Exact reproduction required: the lines below from the line with "Click the 'Foundation" to the line with "This screenshot has height=843, width=1088.", both ends included, and no others.

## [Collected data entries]
------------------------------------------------------------

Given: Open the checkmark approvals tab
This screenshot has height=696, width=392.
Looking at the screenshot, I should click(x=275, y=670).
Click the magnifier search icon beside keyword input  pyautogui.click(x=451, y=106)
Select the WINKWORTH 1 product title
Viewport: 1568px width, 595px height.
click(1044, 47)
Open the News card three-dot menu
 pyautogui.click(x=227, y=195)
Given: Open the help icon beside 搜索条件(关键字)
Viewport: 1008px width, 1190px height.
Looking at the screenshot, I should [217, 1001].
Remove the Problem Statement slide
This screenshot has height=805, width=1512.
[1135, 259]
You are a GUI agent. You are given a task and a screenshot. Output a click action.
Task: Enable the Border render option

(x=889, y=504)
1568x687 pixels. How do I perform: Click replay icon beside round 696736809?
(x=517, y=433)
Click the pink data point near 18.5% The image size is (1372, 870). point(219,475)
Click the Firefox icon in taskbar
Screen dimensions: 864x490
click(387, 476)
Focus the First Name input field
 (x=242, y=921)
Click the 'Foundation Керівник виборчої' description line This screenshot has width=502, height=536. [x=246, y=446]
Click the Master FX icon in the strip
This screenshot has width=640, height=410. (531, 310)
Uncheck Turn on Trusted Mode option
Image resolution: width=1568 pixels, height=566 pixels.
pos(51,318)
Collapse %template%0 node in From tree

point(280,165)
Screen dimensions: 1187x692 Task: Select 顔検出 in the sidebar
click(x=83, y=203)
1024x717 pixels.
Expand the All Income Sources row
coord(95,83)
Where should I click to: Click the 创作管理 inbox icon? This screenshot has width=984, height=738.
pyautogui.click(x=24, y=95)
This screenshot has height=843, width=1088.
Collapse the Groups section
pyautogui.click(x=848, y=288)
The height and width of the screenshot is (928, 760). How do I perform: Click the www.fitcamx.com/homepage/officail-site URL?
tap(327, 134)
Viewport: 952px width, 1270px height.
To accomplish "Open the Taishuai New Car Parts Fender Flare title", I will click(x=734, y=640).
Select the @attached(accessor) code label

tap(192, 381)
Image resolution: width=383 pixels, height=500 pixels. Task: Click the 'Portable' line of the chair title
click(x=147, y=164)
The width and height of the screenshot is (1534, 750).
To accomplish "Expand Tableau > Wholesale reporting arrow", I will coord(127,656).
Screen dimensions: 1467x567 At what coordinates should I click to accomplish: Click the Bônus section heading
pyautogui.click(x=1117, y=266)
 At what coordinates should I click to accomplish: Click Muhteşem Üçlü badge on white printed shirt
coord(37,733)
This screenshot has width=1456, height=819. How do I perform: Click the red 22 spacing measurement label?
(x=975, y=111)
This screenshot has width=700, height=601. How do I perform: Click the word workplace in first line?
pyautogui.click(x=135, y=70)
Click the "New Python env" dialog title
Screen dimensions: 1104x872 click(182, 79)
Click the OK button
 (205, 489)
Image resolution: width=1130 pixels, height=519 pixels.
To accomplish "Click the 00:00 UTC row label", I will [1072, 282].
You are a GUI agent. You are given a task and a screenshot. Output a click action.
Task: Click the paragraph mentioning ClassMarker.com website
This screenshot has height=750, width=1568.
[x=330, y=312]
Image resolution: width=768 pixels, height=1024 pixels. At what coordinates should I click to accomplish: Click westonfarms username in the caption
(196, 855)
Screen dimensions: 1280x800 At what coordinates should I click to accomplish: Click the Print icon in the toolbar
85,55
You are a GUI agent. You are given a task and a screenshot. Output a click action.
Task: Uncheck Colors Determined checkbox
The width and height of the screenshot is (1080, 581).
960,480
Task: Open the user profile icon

------------------------------------------------------------

## [EXERCISE OUTPUT]
Click the 'Foundation Керівник виборчої' description line This screenshot has width=502, height=536. [x=246, y=446]
Click the Master FX icon in the strip
This screenshot has width=640, height=410. (531, 310)
Uncheck Turn on Trusted Mode option
Image resolution: width=1568 pixels, height=566 pixels.
pos(51,318)
Collapse %template%0 node in From tree

point(280,165)
Screen dimensions: 1187x692 Task: Select 顔検出 in the sidebar
click(x=83, y=203)
1024x717 pixels.
Expand the All Income Sources row
coord(95,83)
Where should I click to: Click the 创作管理 inbox icon? This screenshot has width=984, height=738.
pyautogui.click(x=24, y=95)
This screenshot has height=843, width=1088.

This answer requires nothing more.